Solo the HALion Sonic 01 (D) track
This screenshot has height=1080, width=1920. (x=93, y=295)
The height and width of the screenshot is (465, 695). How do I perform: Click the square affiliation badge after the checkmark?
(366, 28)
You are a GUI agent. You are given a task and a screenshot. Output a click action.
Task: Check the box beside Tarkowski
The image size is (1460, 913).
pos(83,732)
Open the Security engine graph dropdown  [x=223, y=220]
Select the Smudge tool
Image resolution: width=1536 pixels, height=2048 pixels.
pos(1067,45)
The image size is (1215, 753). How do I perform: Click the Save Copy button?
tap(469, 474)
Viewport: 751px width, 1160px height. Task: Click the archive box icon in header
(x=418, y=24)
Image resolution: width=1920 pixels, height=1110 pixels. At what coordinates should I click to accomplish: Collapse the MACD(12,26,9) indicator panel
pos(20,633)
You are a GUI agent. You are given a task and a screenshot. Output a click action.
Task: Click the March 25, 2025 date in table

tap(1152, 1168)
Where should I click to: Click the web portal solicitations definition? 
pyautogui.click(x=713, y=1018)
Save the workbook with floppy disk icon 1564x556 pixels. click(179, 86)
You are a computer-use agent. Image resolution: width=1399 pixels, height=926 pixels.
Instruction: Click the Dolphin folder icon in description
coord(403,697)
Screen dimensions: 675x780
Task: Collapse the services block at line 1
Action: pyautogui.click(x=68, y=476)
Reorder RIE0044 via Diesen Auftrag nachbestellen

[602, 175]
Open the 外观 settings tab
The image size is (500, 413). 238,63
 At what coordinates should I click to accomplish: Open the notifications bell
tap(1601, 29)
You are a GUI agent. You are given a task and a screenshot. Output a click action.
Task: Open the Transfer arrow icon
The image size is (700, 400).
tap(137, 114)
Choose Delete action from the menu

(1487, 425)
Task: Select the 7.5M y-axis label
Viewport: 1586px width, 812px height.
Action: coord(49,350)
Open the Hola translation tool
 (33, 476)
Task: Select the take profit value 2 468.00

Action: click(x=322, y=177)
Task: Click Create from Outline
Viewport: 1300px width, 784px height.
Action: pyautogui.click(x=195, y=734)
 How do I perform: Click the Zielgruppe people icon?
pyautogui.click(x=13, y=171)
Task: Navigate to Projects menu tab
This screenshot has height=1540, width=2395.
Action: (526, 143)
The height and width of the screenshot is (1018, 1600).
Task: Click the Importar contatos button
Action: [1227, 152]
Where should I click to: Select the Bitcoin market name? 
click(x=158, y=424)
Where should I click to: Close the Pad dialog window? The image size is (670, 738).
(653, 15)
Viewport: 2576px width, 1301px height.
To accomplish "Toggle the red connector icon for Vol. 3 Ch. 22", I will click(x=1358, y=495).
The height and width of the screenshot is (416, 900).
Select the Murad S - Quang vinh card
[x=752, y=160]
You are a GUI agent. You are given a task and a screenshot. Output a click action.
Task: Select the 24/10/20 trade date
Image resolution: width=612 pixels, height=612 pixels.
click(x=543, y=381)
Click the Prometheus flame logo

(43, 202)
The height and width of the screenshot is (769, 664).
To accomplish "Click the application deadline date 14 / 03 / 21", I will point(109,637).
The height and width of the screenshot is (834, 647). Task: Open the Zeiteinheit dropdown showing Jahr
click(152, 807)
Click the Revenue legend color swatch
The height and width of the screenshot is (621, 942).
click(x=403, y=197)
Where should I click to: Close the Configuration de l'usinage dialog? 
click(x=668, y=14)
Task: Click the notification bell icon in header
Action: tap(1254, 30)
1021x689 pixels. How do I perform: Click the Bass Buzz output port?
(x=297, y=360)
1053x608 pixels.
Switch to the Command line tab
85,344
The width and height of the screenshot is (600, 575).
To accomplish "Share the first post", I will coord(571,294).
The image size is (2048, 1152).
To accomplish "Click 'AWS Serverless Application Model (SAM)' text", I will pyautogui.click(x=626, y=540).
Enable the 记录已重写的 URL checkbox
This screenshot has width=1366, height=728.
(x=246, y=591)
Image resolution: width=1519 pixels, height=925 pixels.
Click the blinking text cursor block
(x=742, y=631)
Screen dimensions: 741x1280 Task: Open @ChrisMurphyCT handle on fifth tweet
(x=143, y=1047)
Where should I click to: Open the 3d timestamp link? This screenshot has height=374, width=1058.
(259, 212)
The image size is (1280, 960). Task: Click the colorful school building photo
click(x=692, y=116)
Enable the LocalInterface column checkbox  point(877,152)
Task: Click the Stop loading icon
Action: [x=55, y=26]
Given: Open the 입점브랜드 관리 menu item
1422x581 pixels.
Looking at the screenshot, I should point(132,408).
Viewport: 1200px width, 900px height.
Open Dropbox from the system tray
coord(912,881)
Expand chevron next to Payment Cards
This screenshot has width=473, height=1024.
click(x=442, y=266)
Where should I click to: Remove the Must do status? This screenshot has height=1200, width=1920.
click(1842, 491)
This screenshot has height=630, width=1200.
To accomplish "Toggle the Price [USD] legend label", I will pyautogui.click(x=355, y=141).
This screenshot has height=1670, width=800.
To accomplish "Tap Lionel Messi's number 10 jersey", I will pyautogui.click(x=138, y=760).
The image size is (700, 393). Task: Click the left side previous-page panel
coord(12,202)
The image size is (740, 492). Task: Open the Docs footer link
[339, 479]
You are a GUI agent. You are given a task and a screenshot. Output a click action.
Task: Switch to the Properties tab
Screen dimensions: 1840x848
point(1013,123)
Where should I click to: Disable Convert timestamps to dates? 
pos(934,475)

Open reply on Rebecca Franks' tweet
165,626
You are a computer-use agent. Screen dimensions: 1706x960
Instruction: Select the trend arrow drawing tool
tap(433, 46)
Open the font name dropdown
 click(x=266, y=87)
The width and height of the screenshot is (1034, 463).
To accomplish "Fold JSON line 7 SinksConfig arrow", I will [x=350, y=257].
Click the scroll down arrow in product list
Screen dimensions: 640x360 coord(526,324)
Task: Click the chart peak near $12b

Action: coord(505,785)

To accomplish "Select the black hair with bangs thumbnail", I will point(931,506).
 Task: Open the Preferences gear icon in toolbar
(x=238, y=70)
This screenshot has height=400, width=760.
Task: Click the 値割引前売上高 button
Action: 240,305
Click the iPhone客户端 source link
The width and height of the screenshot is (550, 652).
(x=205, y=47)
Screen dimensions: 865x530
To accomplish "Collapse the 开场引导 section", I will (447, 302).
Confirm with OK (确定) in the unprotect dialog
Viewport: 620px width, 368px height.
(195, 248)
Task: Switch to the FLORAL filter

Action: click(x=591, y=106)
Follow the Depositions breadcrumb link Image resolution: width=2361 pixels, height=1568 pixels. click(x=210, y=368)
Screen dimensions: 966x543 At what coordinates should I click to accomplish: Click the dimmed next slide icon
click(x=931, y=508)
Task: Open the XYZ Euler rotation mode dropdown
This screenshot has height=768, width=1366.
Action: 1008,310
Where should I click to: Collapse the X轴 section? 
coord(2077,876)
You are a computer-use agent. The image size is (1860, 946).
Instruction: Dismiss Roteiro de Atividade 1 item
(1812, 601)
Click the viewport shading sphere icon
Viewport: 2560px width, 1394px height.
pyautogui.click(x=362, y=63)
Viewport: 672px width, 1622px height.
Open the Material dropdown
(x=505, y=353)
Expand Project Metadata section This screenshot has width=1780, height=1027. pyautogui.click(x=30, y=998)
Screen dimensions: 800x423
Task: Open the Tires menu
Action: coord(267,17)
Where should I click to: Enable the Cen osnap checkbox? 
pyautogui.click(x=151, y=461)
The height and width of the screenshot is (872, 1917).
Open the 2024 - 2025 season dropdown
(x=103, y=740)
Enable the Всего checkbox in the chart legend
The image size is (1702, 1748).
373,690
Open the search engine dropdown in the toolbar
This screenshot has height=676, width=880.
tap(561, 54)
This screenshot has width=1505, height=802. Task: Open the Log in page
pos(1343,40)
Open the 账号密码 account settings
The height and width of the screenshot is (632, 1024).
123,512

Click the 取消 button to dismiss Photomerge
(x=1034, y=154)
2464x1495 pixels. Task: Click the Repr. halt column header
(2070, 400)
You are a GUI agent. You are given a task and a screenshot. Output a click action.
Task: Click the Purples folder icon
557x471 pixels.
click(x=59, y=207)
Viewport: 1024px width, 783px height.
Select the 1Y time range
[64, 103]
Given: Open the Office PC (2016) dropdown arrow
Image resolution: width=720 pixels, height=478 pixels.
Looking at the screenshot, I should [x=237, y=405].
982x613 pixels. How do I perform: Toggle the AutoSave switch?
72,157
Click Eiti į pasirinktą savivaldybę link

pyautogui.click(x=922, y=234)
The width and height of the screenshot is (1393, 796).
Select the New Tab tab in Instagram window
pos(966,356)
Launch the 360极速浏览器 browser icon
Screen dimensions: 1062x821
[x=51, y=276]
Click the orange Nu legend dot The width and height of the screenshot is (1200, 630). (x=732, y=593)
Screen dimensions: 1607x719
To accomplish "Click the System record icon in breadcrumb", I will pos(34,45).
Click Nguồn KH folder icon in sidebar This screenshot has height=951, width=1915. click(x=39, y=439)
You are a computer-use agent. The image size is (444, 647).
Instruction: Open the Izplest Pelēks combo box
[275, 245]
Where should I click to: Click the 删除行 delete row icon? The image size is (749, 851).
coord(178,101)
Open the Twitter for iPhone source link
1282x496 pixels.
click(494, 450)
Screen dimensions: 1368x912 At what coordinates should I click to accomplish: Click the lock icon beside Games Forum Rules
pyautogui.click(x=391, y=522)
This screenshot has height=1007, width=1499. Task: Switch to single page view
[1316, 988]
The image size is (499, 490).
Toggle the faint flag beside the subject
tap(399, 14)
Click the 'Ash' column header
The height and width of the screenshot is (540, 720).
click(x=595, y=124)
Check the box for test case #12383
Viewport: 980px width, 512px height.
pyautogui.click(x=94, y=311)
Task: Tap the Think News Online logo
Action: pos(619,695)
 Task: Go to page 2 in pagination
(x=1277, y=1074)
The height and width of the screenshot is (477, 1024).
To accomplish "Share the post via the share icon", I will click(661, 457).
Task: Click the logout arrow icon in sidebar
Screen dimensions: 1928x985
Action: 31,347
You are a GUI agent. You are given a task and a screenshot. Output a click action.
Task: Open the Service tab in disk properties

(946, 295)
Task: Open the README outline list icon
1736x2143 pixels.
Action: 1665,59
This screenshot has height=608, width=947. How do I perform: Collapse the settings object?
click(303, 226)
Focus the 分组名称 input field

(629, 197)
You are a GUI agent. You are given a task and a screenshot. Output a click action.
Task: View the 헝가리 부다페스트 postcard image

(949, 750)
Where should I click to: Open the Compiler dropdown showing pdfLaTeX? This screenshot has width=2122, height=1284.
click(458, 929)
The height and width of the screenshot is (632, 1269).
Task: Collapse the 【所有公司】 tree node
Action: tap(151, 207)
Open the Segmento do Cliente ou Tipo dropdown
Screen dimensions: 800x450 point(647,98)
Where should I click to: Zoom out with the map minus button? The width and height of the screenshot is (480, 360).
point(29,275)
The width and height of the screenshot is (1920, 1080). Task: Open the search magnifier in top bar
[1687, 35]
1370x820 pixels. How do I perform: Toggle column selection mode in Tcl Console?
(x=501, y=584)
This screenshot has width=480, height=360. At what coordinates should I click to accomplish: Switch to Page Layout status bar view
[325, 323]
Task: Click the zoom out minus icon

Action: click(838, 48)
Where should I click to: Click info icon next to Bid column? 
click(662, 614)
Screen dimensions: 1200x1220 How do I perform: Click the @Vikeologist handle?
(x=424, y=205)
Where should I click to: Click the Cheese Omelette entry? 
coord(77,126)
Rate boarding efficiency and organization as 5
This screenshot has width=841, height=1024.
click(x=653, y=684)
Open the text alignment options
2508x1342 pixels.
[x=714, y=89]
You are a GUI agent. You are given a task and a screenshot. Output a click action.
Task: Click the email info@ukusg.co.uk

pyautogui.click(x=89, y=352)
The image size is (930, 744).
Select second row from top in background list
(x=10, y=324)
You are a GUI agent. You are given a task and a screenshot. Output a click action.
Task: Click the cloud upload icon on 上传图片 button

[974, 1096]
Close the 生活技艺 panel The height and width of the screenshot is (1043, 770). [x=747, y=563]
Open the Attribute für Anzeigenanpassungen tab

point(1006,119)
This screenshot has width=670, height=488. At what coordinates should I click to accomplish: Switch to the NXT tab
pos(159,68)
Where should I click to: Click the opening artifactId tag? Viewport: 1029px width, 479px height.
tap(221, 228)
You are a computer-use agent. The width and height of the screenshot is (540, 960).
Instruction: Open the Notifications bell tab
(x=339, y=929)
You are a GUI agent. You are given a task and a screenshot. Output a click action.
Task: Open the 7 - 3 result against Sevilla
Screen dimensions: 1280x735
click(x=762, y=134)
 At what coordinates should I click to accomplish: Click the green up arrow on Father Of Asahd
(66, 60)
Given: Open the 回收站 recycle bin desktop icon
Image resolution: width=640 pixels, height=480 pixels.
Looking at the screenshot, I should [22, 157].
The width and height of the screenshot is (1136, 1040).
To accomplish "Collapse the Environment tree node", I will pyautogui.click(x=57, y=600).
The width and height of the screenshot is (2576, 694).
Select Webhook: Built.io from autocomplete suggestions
______
Convert everything from the line containing "Focus the 分组名称 input field" down to the line containing "(x=501, y=584)", both included, into a JSON list of strings, one string per line, leaving out blank lines.

[
  "Focus the 分组名称 input field",
  "(629, 197)",
  "You are a GUI agent. You are given a task and a screenshot. Output a click action.",
  "Task: View the 헝가리 부다페스트 postcard image",
  "(949, 750)",
  "Where should I click to: Open the Compiler dropdown showing pdfLaTeX? This screenshot has width=2122, height=1284.",
  "click(458, 929)",
  "The height and width of the screenshot is (632, 1269).",
  "Task: Collapse the 【所有公司】 tree node",
  "Action: tap(151, 207)",
  "Open the Segmento do Cliente ou Tipo dropdown",
  "Screen dimensions: 800x450 point(647,98)",
  "Where should I click to: Zoom out with the map minus button? The width and height of the screenshot is (480, 360).",
  "point(29,275)",
  "The width and height of the screenshot is (1920, 1080). Task: Open the search magnifier in top bar",
  "[1687, 35]",
  "1370x820 pixels. How do I perform: Toggle column selection mode in Tcl Console?",
  "(x=501, y=584)"
]